I shouldn’t have left my brothers—the thought is hacksawed as the rear passenger-side door whips open. While the car is still fucking moving. Sure, it’s going like a mile per hour, but for a split-second, my muscles flex in preparation to fight.

When I see Charlie in the car, glaring at me, I’m so caught off guard that I almost run into a lamppost.

Novak catches my arm and yanks me to the side so I don’t make a head-on collision with metal and gain a massive goose egg.

“Get in,” Charlie says more calmly than his eyes let on.

“Did Beckett send you?” I stop at the curb.

Charlie tilts his head. “Of course he sent me. Get the fuck in .” When I don’t move, he lets out an exasperated sigh. “It’s my birthday, Ben.”

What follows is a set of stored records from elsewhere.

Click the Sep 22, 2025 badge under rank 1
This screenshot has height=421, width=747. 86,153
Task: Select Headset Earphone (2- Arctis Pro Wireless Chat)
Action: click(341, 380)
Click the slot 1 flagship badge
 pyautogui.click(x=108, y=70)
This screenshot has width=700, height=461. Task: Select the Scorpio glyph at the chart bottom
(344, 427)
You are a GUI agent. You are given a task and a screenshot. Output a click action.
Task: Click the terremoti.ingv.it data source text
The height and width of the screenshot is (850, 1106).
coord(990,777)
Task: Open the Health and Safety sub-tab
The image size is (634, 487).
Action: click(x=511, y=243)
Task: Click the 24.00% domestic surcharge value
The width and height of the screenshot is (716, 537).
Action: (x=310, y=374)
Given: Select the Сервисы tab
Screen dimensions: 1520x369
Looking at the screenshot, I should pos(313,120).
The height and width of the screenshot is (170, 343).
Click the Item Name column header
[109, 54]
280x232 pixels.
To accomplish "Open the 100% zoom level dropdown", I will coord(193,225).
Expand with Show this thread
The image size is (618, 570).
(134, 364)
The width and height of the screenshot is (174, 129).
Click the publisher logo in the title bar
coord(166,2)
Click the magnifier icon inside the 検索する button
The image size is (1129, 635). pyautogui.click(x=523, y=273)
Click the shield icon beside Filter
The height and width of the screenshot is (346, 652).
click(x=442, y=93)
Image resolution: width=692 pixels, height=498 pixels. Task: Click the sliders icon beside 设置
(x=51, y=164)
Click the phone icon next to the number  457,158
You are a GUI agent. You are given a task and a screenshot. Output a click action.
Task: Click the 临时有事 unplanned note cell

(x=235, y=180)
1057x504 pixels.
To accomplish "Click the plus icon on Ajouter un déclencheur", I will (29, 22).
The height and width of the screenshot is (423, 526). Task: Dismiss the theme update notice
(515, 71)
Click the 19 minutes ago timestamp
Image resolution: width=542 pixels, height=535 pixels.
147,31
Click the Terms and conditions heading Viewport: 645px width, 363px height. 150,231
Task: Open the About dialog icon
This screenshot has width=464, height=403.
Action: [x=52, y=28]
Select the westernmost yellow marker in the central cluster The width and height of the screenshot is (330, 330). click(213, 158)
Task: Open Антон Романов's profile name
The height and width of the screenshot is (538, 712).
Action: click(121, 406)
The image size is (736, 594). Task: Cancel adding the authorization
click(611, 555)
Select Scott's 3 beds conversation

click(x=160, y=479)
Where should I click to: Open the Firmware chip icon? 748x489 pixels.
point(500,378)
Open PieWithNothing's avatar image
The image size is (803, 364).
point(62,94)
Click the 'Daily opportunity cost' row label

Swiping the birthday card should not have this much power, but our mom treats birthdays like they’re coronations. Our day to reign. Even if some of us don’t care much about them. Honestly, if Charlie weren’t a twin, I think he’d Houdini himself on his birthday so no one could celebrate him.

Novak is silent, but I sense his utter relief when I step toward the SUV. My bodyguard rounds to the front passenger-side door, and I climb into the backseat beside my older brother. Oscar Oliveira mans the wheel, and I avoid making eye contact with Charlie’s bodyguard through the rearview.

Really, I just want this night to end.

I’m splintered open from feelings I can’t wrestle with properly. I still haven’t texted Harriet not to return to the club when she’s done at the lab. Because I worry if I tell her I’ve left she’ll think it’s because I’m angry at her.

Charlie lowers his window. “I don’t want to ask.” Cigarette between his lips, he lights it, then actually blows smoke outside and not in my face. “But this is my birthday present to Beckett, so I’m going to ask…” He raises his brows at me. “What’s wrong, Ben?”

The question sounds like he couldn’t care less for the answer.

“Consider your birthday present given,” I tell him with heat. “You asked me.”

He rolls his eyes. “I need an answer.”

I turn my gaze to the blurring city lights. “I’m not talking to you about this.”

“Eliot and Tom seem to think it has something to do with Harriet. They say she left, and your mood turned to shit, so what happened?”

I don’t reply.

He lets out an irritated exhale. “Let me guess. She offered to suck another guy’s dick?—”

“Fuck off.” I shoot him a glare.

“He’s alive,” Charlie golf claps with the cigarette pinched between his fingers.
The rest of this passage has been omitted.